- What needs to be done: Extract every line of text from the data below without changing a word. Leave the pictures out.

* Start Input rows *

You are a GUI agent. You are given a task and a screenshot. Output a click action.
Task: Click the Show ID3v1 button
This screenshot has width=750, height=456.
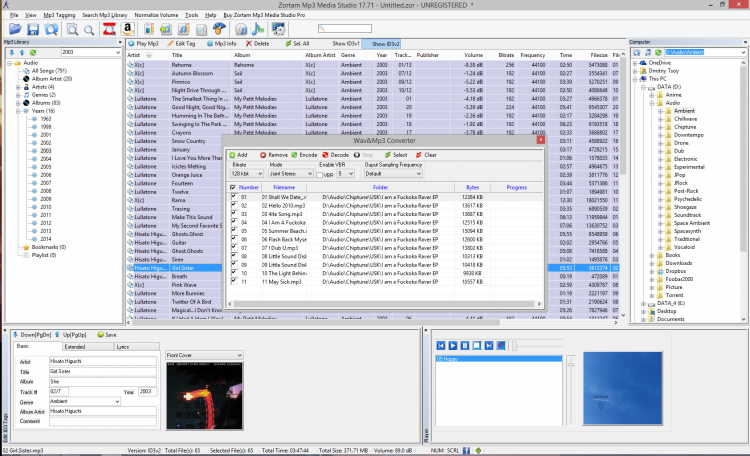(346, 44)
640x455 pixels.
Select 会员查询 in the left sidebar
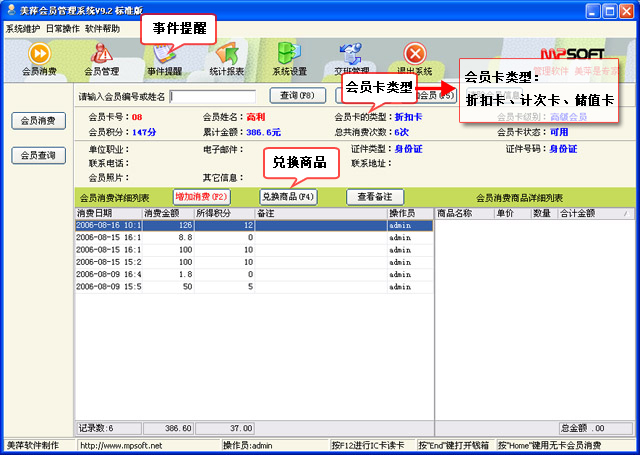[38, 155]
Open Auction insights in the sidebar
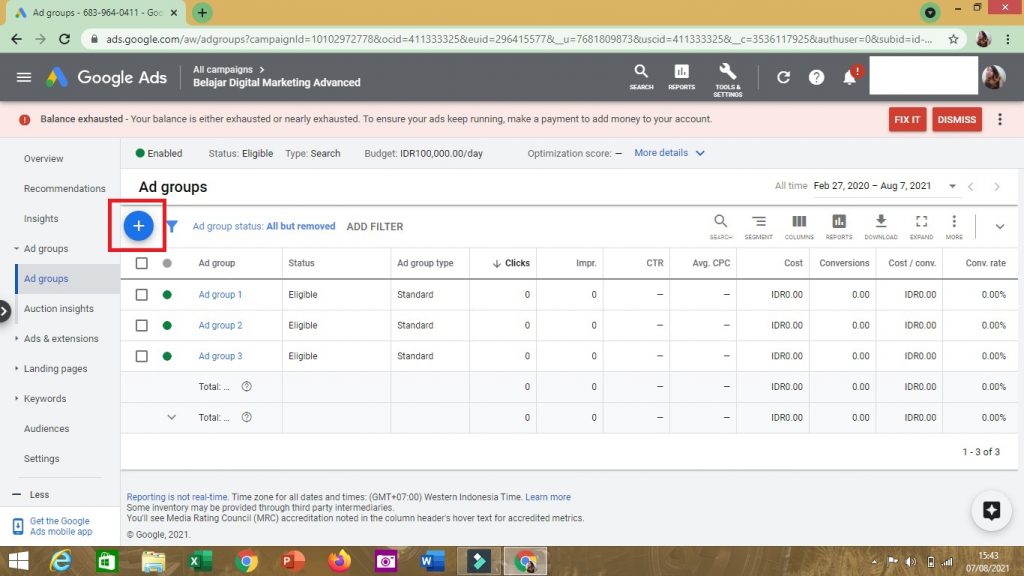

* End Input rows *

- Output of the exercise:
You are a GUI agent. You are given a task and a screenshot. Output a click action.
Task: Click the Show ID3v1 button
This screenshot has width=750, height=456.
(346, 44)
640x455 pixels.
Select 会员查询 in the left sidebar
[38, 155]
Open Auction insights in the sidebar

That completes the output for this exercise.